This entire diagram commutes. Every map is marked with how it is obtained. Most are induced by some map of pairs, some of which are marked with "$\approx$ excision" when the excision theorem applies. The map between the direct sums is excision on each component individually. The map $$\bigoplus_j H_n(U_j,U_j-x_j)\to H_n(\bigcup_j U_j,\bigcup_j (U_j-x_j))$$ is induced from all of the inclusion maps $(U_i,U_i-x_i)\to (\bigcup_j U_j,\bigcup_j (U_j-x_j))$ along with the universal property for direct sums, and it is an isomorphism due to the additivity axiom for homology.
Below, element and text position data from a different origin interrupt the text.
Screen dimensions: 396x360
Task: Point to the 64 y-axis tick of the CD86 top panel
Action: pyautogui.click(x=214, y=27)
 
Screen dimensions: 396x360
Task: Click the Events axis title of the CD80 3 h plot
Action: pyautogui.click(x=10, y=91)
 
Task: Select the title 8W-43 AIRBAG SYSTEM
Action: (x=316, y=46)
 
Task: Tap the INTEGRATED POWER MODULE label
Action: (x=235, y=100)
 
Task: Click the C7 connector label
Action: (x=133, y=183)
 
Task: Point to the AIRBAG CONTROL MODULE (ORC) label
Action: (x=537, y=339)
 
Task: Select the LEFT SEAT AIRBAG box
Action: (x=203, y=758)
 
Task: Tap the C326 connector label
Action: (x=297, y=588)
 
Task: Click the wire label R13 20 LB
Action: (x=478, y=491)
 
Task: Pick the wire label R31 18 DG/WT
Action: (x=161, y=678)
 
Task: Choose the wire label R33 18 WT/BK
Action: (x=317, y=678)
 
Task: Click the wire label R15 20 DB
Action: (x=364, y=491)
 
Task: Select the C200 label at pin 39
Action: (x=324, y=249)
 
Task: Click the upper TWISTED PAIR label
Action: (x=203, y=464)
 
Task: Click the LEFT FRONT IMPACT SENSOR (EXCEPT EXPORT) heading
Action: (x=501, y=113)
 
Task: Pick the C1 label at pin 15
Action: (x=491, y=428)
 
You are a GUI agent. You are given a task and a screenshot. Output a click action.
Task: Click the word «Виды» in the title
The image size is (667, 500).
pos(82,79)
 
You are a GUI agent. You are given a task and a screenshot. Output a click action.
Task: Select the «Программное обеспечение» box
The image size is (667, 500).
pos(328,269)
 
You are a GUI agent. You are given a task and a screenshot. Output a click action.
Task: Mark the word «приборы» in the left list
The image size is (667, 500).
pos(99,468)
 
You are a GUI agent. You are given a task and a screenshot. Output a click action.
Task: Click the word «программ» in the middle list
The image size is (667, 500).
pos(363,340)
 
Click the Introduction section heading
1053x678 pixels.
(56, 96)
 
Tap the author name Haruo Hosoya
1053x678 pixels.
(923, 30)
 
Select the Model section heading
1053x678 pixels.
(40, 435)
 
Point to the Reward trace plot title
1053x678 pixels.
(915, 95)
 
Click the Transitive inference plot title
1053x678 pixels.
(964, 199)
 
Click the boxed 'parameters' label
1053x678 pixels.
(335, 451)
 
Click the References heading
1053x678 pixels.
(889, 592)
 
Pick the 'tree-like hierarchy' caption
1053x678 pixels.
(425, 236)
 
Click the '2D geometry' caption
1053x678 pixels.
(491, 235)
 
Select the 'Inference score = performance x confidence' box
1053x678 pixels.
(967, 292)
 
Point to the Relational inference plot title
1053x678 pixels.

The upper part of the diagram shows how going backwards from $H_n(S^n,S^n-x_i)$ through $H_n(U_i,U_i-x_i)$ to $H_n(S^n,S^n-f^{-1}(y))$ via $k_i$ is the natural inclusion for $H_n(S^n,S^n-f^{-1}(y))$ as a direct sum. The lower part of the diagram shows how the induced map $p_i$ is the natural projection for the direct sum thought of as a direct product, using the fact that $H_n$ is functorial. The identification of these maps as the natural inclusions and projections comes from the universal property of direct sums and direct products: $i$ should be thought to vary.